Nidal Ghosheh
Researcher
The Transplant Tissue Engineering (TransTissuE) is a collaboration project between the University of Skövde, VERIGRAFT and XVIVO. We develop methods and strategies for optimization of the production process of personalized tissue-engineered vascular transplants.
These transplants are manufactured by the removal of the cellular content, decellularization (DC), from donor blood vessels while preserving the structural and functional molecular units of the remaining extracellular matrix (ECM). A recellularization (RC) procedure is then applied to repopulate the ECM with autologous cells and other components from blood samples from the recipient patient (Figure 1).This strategy allows the modulation of the immunological response system and limits implant rejection. However, knowledge about how this critical modulation is controlled is still lacking. By applying extensive data analysis on large-scale omics datasets, the project aims to implement a modeling approach to reveal how the risk of implant rejection could be reduced.

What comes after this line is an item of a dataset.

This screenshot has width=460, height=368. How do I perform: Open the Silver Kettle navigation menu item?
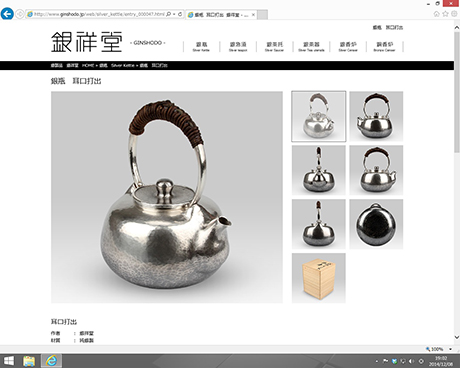[x=201, y=47]
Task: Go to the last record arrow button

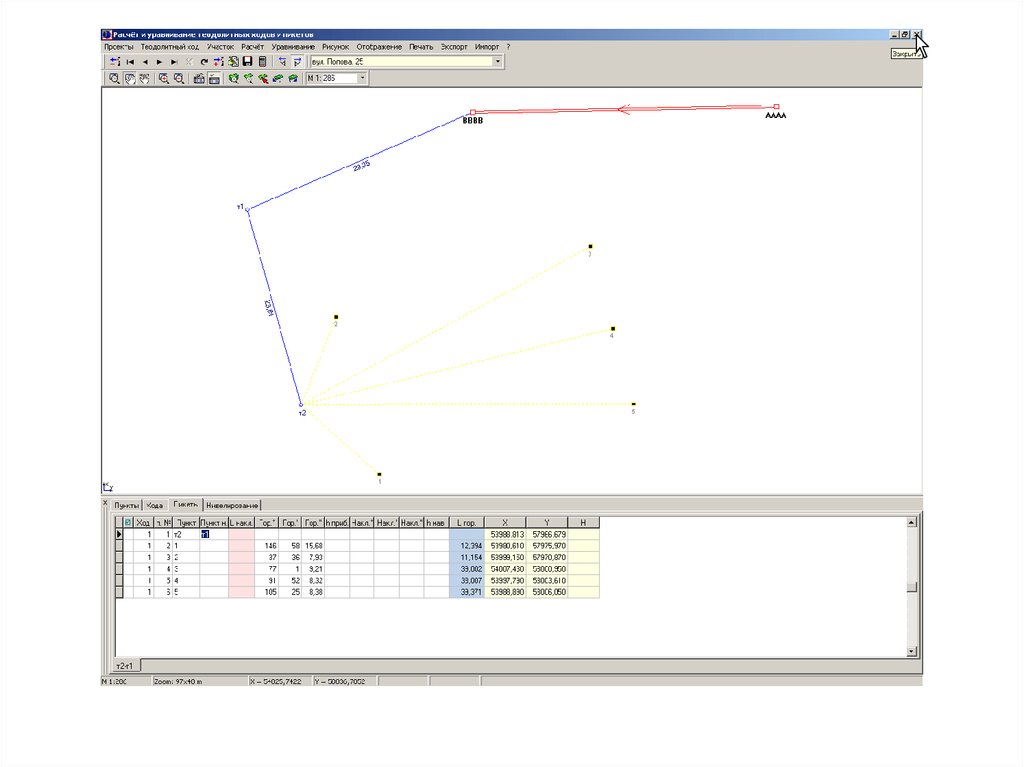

Figure 1. Overview of the decellularization and the reconditioning/ recellularization of the ECM-based bioscaffolds. After isolation of the donor blood vessel and the decellularization, the cell-free scaffold is reconditioned/recellularized by peripheral whole blood collected from the recipient, and subsequently the personalized graft is implanted into the recipient. Stars indicate collection of samples for generation of omics data.
Large-scale data mining
The project will analyze comprehensive proteomics and transcriptomics datasets from the different stages during the DC and RC procedures of blood vessels (Figure 2). Advanced large-scale data mining will be applied to these complex omics datasets, including machine learning techniques to investigate the mechanisms related to the modified immunological response and reduction in transplant rejection. Furthermore, biomarkers will be identified and selected for development of decision support systems for quality control of the RC and DC processes.
Figure 2: a. Overview of the personalized tissue-engineering procedure showing five time points (A-E) at which samples will be collected. A. Sampling of the donor blood vessel; B. Sampling of the ECM-based bioscaffold obtained following the DC procedure; C. Sampling at day one of the RC protocol; D. Sampling at day 4 during the RC procedure; E. Sampling of the final product. b. Overview of the omics datasets that will be generated at each of the five time points and further processed for data integration and biomarker identification.
Development of personalized transplants
The results of this project are anticipated to contribute to the development of personalized transplants and to improved treatments for patients with damaged blood vessels.